### TASK DESCRIPTION
Copy out the data below from the line containing "SUSCRIBIRSE (26, 2546)" to the line containing "Explore (72, 14)", both lines included, with all images left out.

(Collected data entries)

<<<<

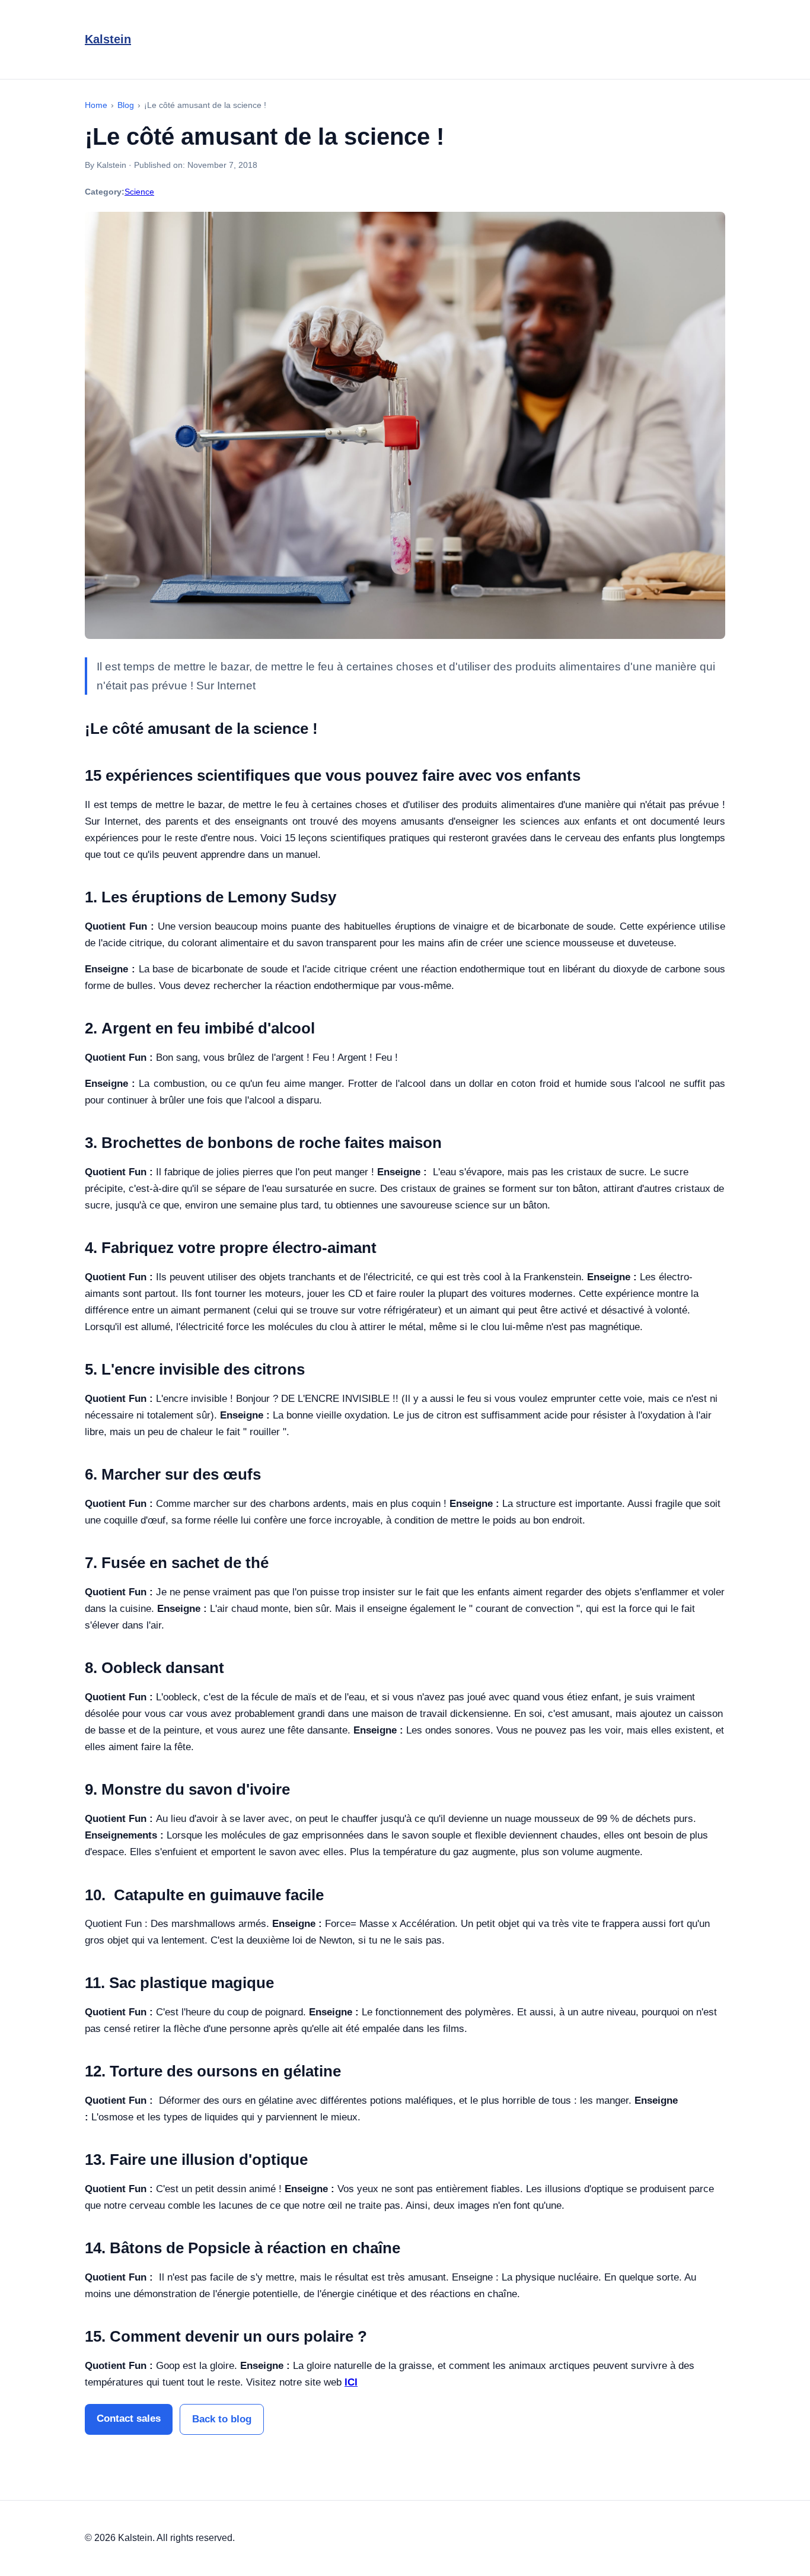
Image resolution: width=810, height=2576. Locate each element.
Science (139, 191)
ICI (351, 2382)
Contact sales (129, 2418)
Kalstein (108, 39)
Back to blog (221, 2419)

>>>>
<<<<

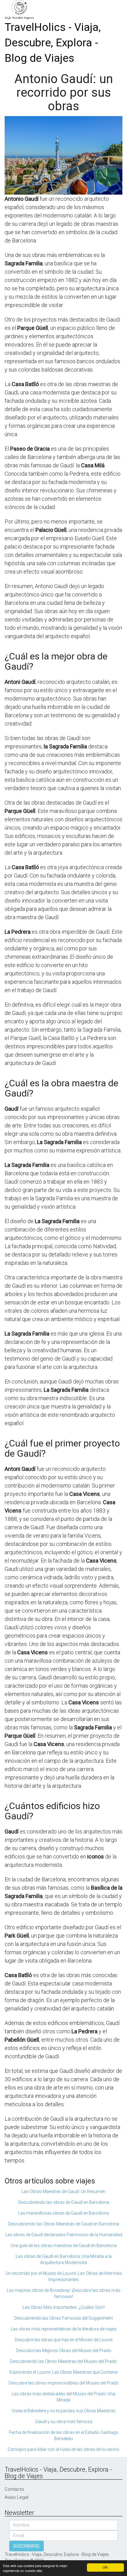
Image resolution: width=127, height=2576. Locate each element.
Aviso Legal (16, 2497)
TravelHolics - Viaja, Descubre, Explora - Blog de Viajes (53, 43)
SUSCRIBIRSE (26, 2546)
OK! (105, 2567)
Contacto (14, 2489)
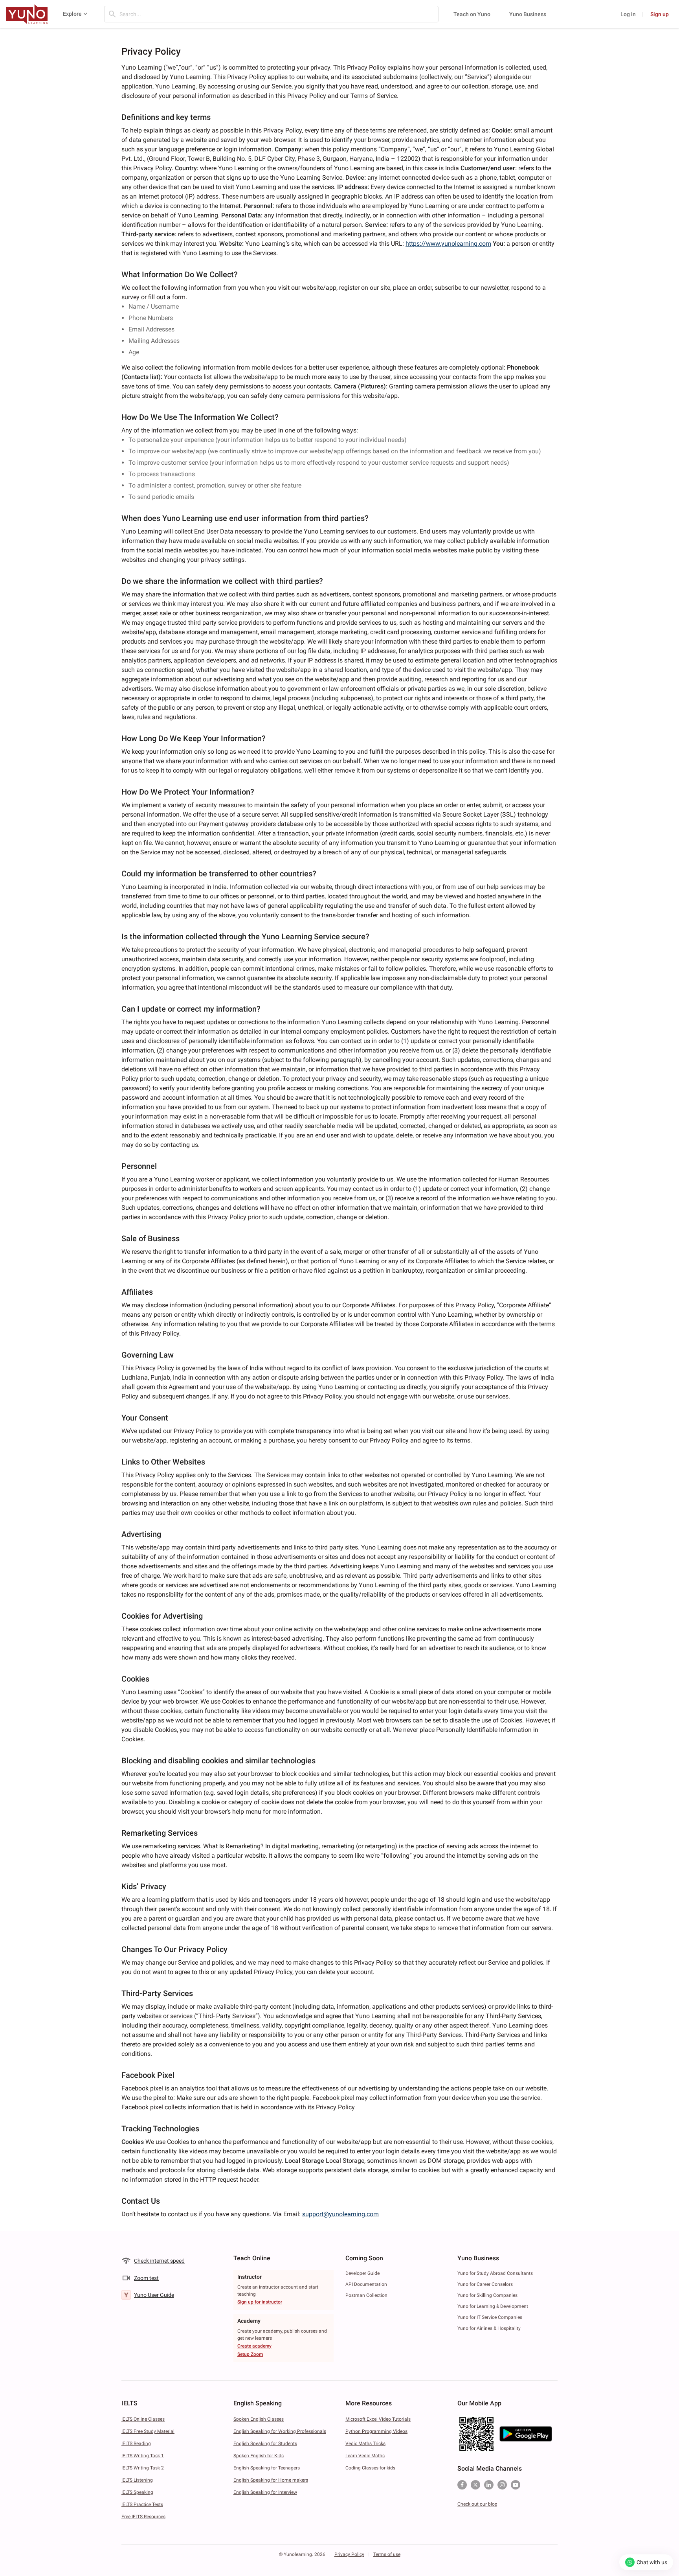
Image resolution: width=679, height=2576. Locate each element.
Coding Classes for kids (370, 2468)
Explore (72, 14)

>>>>

### ANSWER
SUSCRIBIRSE (26, 2546)
OK! (105, 2567)
Contacto (14, 2489)
Image resolution: width=679, height=2576. Locate each element.
Coding Classes for kids (370, 2468)
Explore (72, 14)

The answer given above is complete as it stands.